* Aim of the task *
The required output is the exact text of the lines from the line containing "Instruction: Go to" through the final line below, inclusive, without pictures.

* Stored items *
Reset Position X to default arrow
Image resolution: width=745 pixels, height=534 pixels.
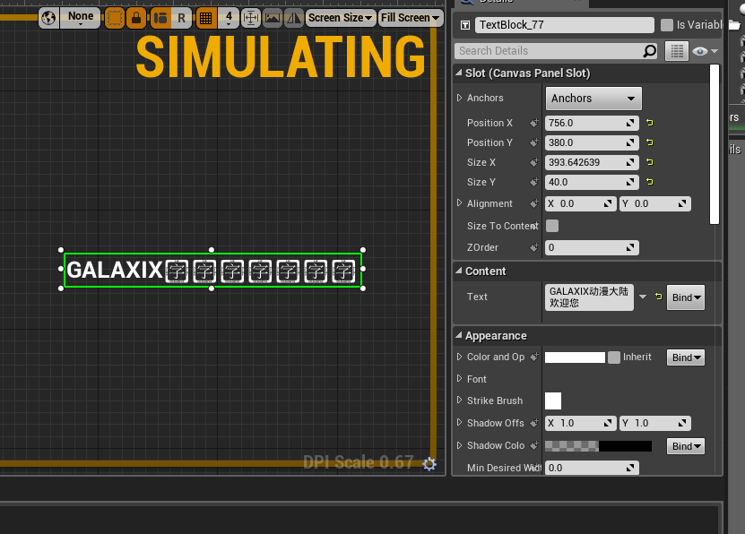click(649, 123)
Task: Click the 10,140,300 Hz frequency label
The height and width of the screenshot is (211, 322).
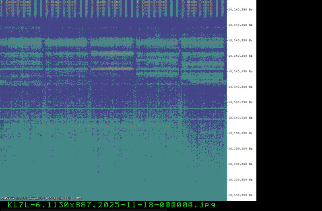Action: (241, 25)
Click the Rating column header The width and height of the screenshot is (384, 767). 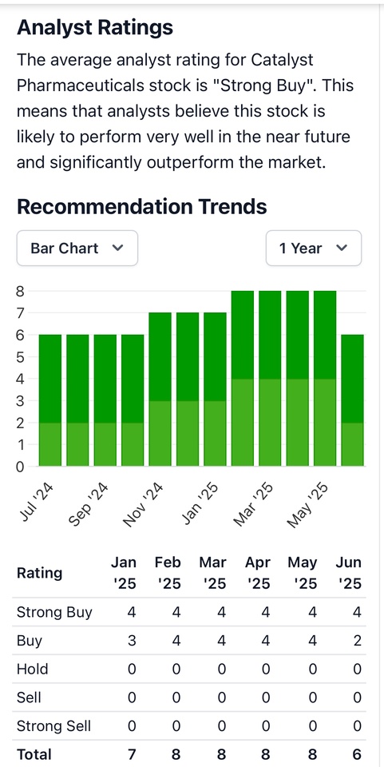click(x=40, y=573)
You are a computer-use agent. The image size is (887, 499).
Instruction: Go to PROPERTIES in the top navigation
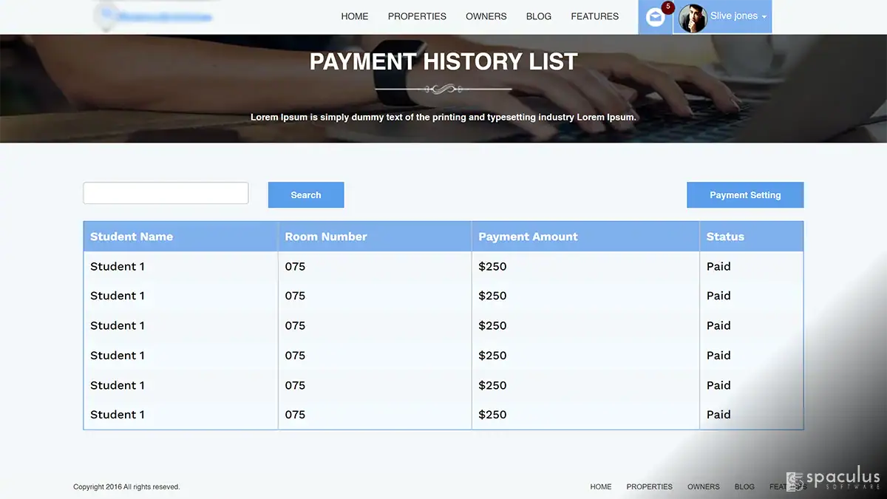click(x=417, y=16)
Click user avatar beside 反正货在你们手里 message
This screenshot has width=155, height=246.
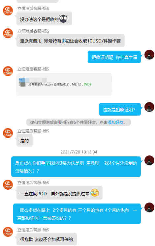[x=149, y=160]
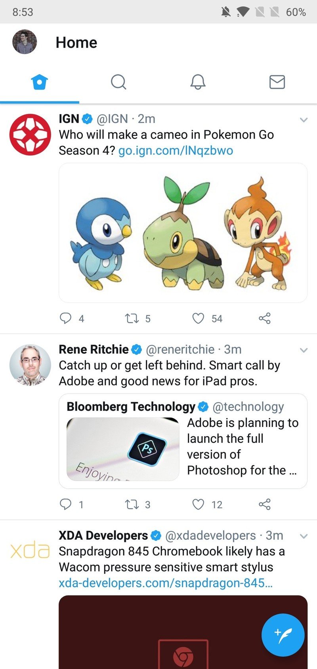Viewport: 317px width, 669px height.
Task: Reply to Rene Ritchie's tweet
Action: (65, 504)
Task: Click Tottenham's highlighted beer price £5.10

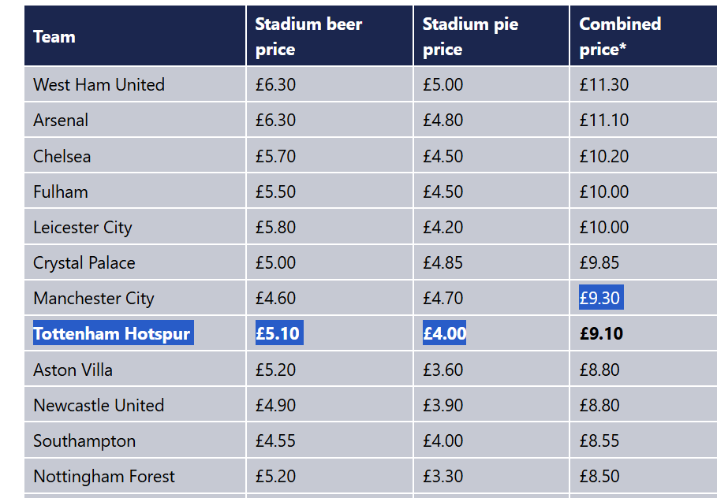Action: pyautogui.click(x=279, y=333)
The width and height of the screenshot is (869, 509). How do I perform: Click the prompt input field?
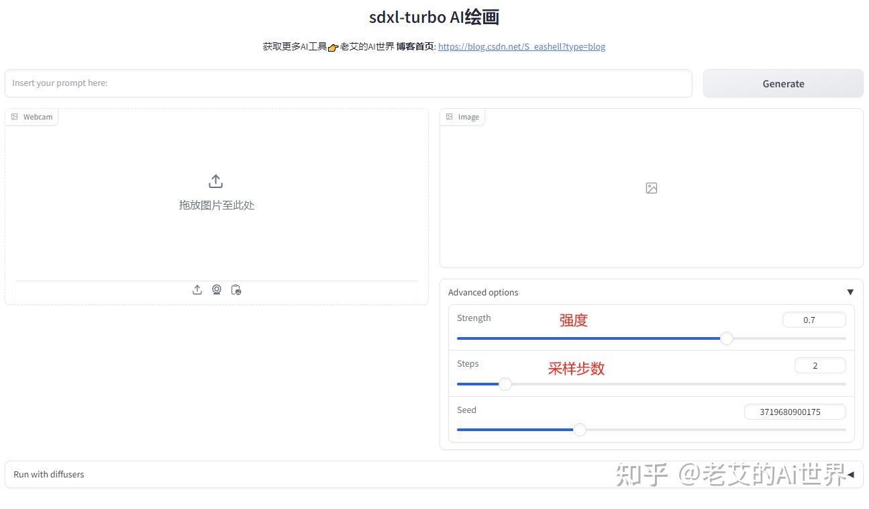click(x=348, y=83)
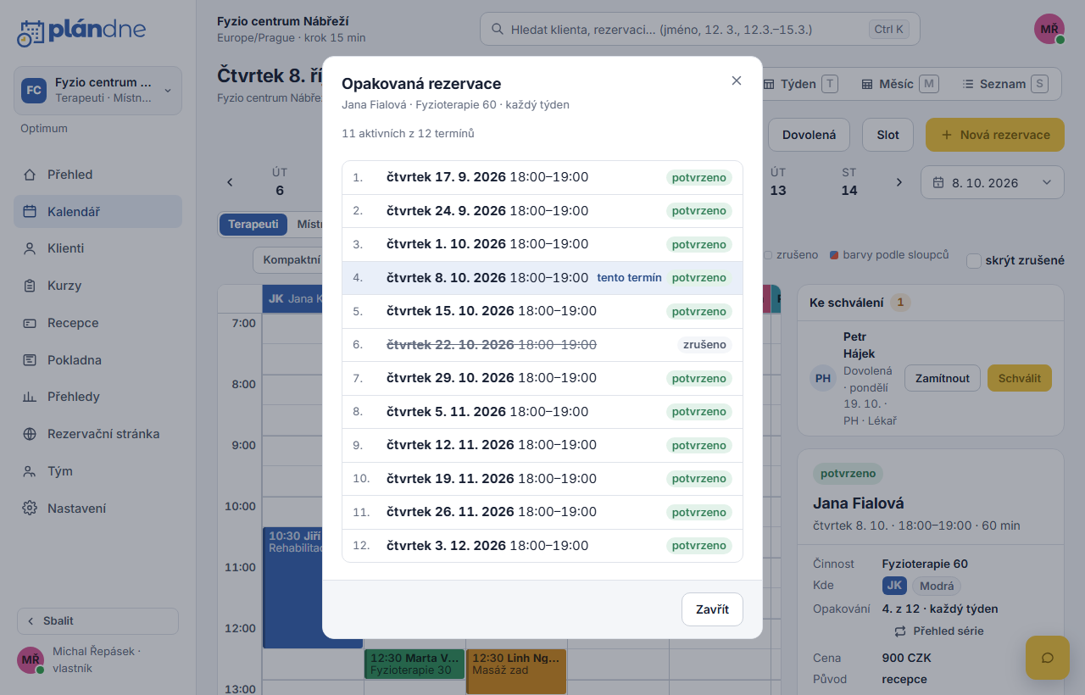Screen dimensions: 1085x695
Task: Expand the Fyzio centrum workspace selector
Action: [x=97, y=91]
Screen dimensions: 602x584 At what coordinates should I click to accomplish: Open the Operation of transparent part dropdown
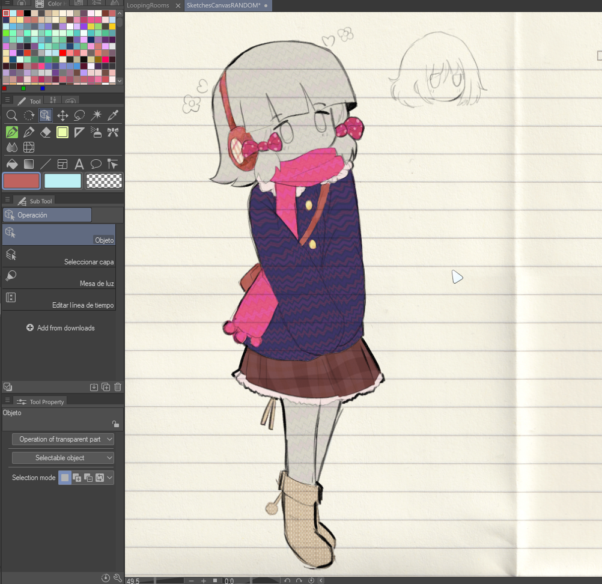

* Task answer *
Instruction: Go to PROPERTIES in the top navigation
click(x=417, y=16)
Click user avatar beside 反正货在你们手里 message
This screenshot has width=155, height=246.
[x=149, y=160]
Viewport: 317px width, 669px height.
Task: Reply to Rene Ritchie's tweet
Action: (65, 504)
Task: Click Tottenham's highlighted beer price £5.10

Action: pyautogui.click(x=279, y=333)
The width and height of the screenshot is (869, 509). How do I perform: Click the prompt input field?
click(x=348, y=83)
Screen dimensions: 1085x695
Task: Expand the Fyzio centrum workspace selector
Action: [x=97, y=91]
Screen dimensions: 602x584 At what coordinates should I click to accomplish: Open the Operation of transparent part dropdown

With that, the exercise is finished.